Well there has been discussion before about Limoncello - the digestif (I think that's French for yummy after dinner drink) from Sorrento.

To remind - you take the zest off a couple dozen lemons that have not been 'treated' - go with naturally colored ones. The zester I use is just a razor blade - no white at all, you just want the yellow part of the peel. Anyway, you drop that into a gallon of pure alcohol or vodka (more alcohol content == better) and you let it sit for a month.

By that time, the alcohol has dissolved the natural oils in the zest and turns bright yellow, the zest turns hard and white.

Mix 1:3 with simple syrup (around 50 proof) and then strain and bottle, put in the freezer and drink as a one ounce after dinner treat in the summer. Being the way we are - we're bottling it for our friends - Jill did the label, the 'corking' stems from my Kentucky roots...



Note the one on the right is slightly stronger than the one on the left - it's bespoke and thus variable depending on who it was made for.


----------



## Mr. Golem (Mar 18, 2006)

That's quite an interesting drink and the label/cork and overall botteling is beautiful. My grandpa use to make his own Vodka. Yeah.. I'm Russian.


----------



## Wayfarer (Mar 19, 2006)

Chuck, quick question about the ratio:

1 part simply syrup or 1 part vodka/lemon infusion? I'll figure out the 3 parts if you help me with the one


----------



## Andy (Aug 25, 2002)

Mama mia, that looks wonderful! We had limoncello for the first time on a trip to Capri and were immediately addicted!


----------



## Chuck Franke (Aug 8, 2003)

Depends on the mix - store stuff is around 30 proof, ours is around 50-70 depending on whether or not we're finishing one while mixing another.

Typically, we mix 3:1 for around 50 prrof. Just killed a bottle between 4 people because well, it was evil and needed to die. One bottle is plenty for 4 folks.
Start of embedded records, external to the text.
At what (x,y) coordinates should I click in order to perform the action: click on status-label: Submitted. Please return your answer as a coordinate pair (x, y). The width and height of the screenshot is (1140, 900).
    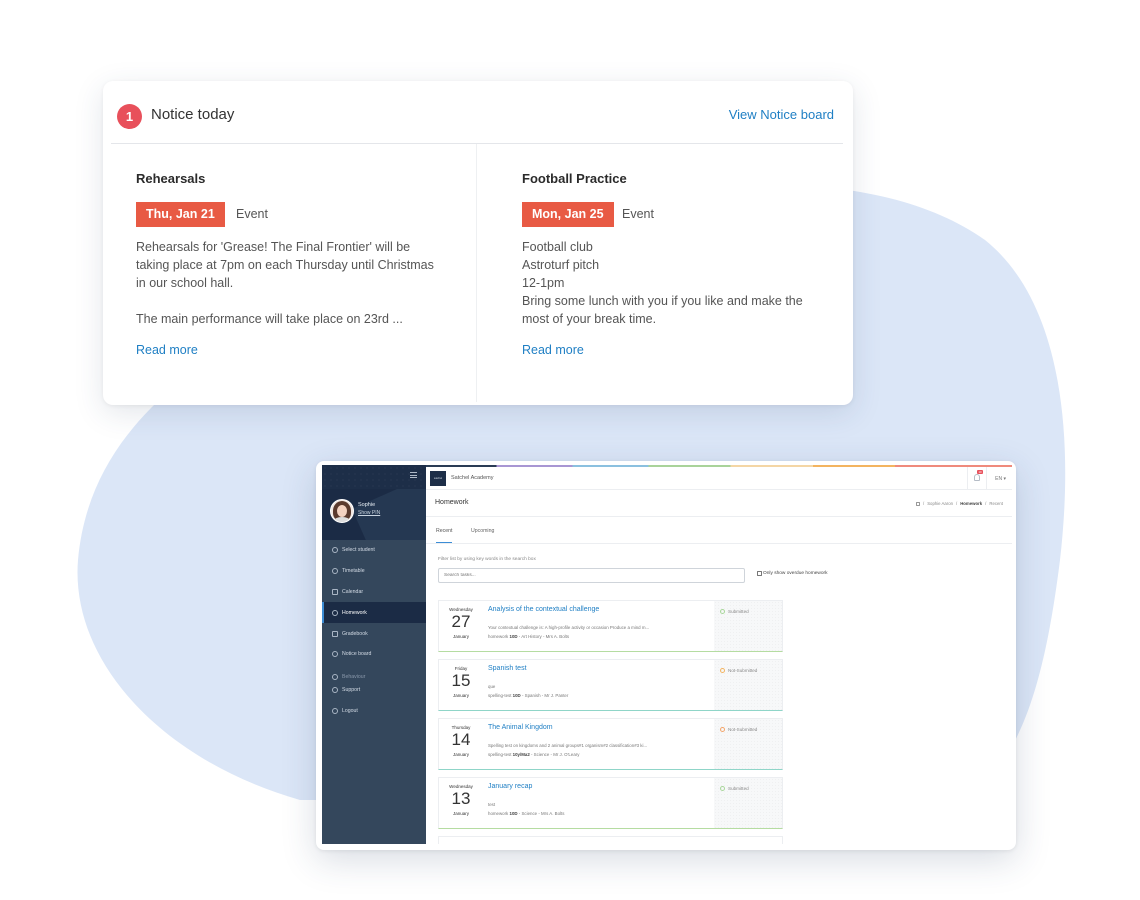
    Looking at the image, I should click on (738, 612).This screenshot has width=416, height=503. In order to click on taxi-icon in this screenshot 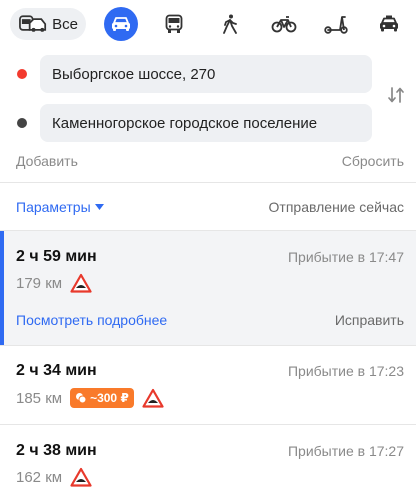, I will do `click(389, 24)`.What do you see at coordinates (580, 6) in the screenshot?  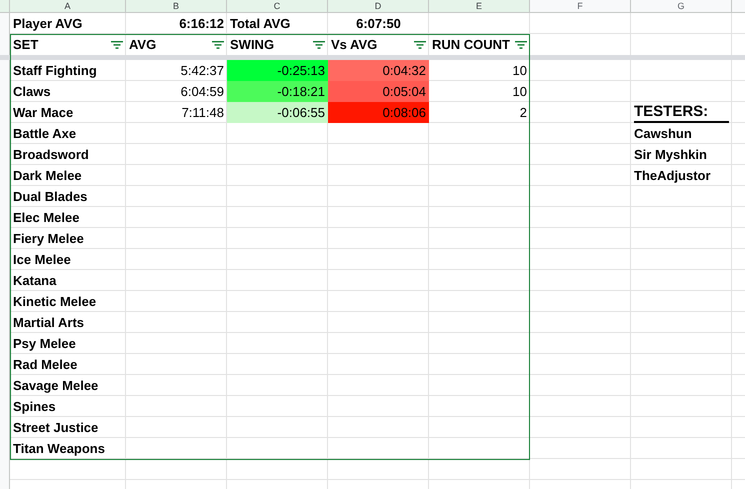 I see `column-letter: F` at bounding box center [580, 6].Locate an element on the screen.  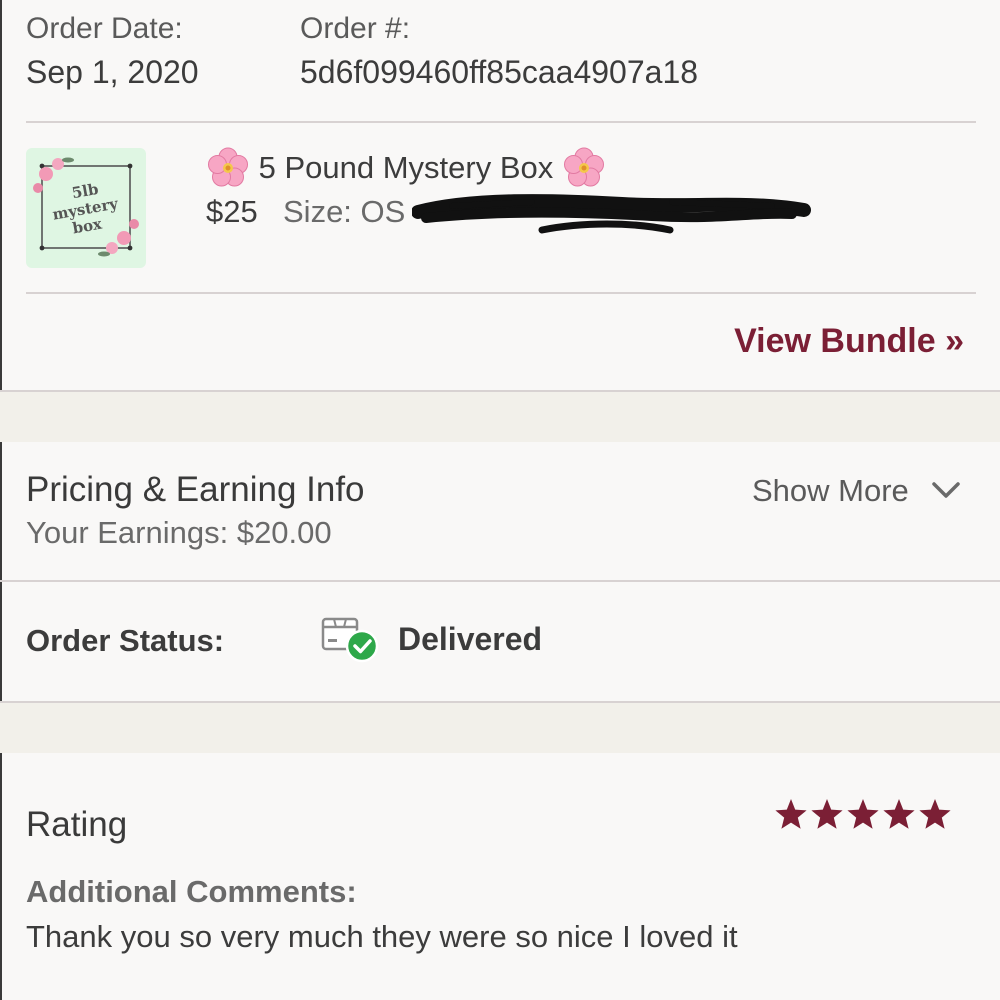
package-delivered-icon is located at coordinates (350, 640).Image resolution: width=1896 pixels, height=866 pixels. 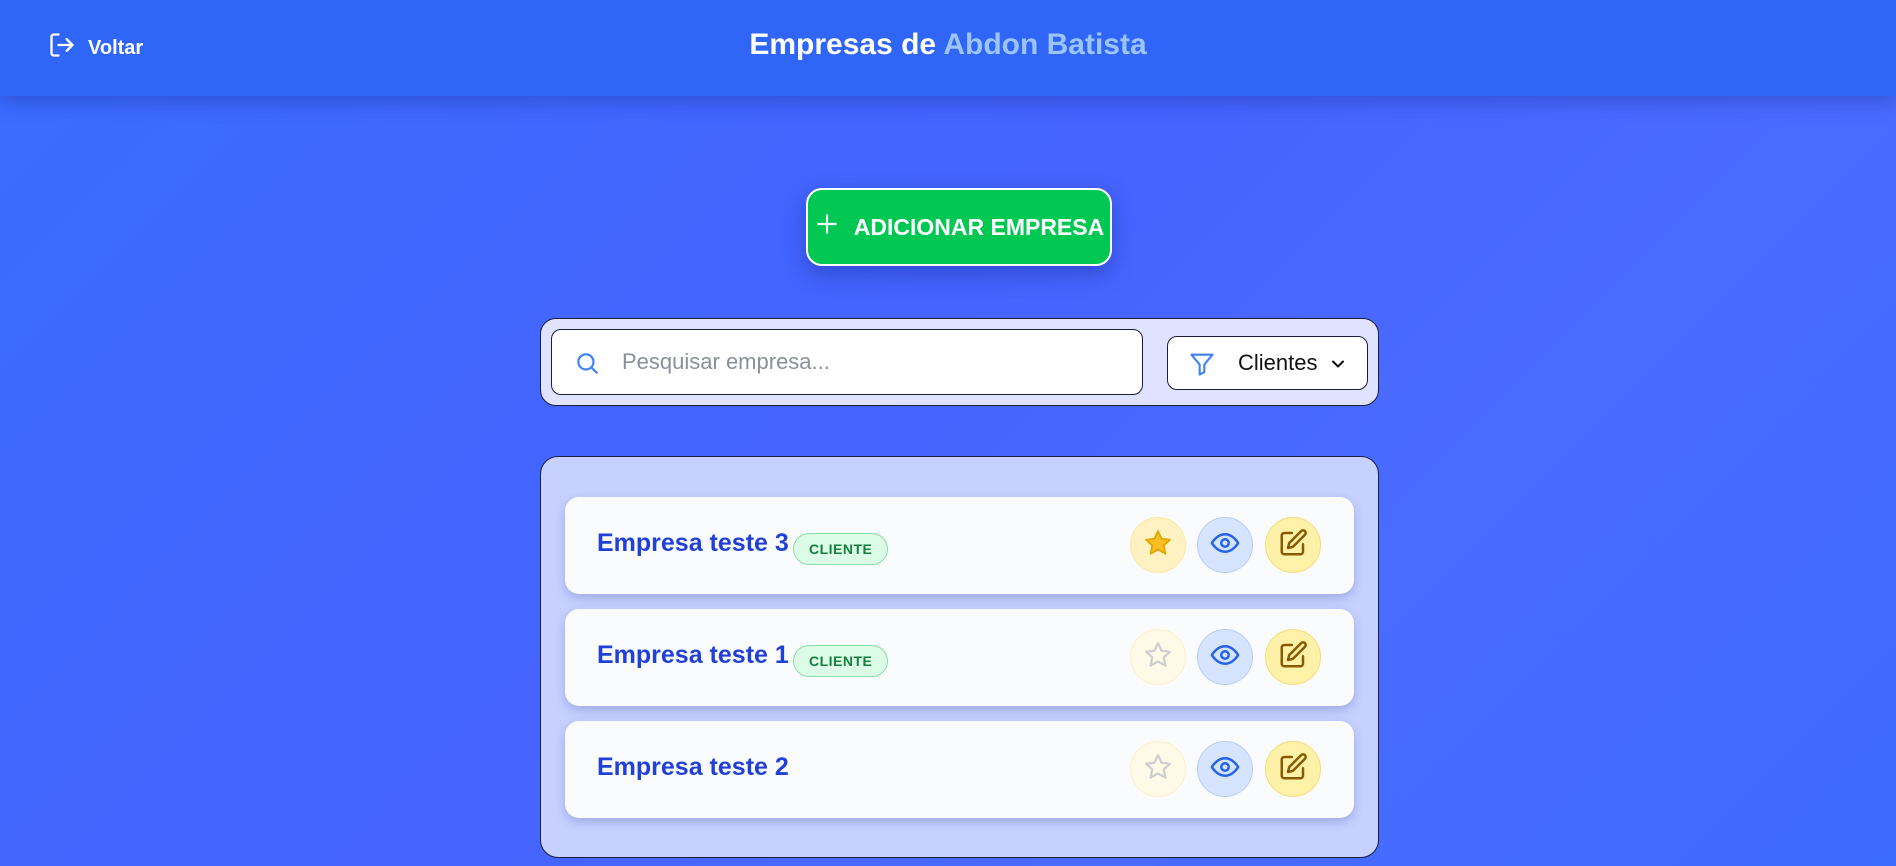 What do you see at coordinates (693, 768) in the screenshot?
I see `company-name: Empresa teste 2` at bounding box center [693, 768].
If you use Vodka as the alcohol you start at 80-100 proof, if you use pure alcohol (195 proof) you can dilute with twice the amt of syrup.

It works


----------



## Andy (Aug 25, 2002)

*Good stuff!*

I had the pleasure of sampling a bit of the Jill & Chuck famous Limoncello last evening and I don't remember much of the rest of the evening :icon_smile_big: but the Limoncello was wonderful (I do remember that part!).


----------



## jcusey (Apr 19, 2003)

Sorry, Chuck. You can't be a bootlegger unless you distill the alcohol for the Limoncello base yourself. Using vodka or Everclear is perfectly legal (well, at least in Texas -- I think that some states may have banned retail sales of Everclear). Geez, you'd think a good ol' Kentucky boy would know this. :icon_smile_wink:


----------



## Jill (Sep 11, 2003)

Oh, please, John. Please don't give him any ideas...


----------



## Will (Jun 15, 2004)

Next perhaps he'll share the story of what happened after he filled a Jamaican rum cask with ganja and buried it for a year...


----------



## Jaguar (Feb 12, 2006)

Cool, have to try that. Props to Jill on the Manet.

~ Jaguar


----------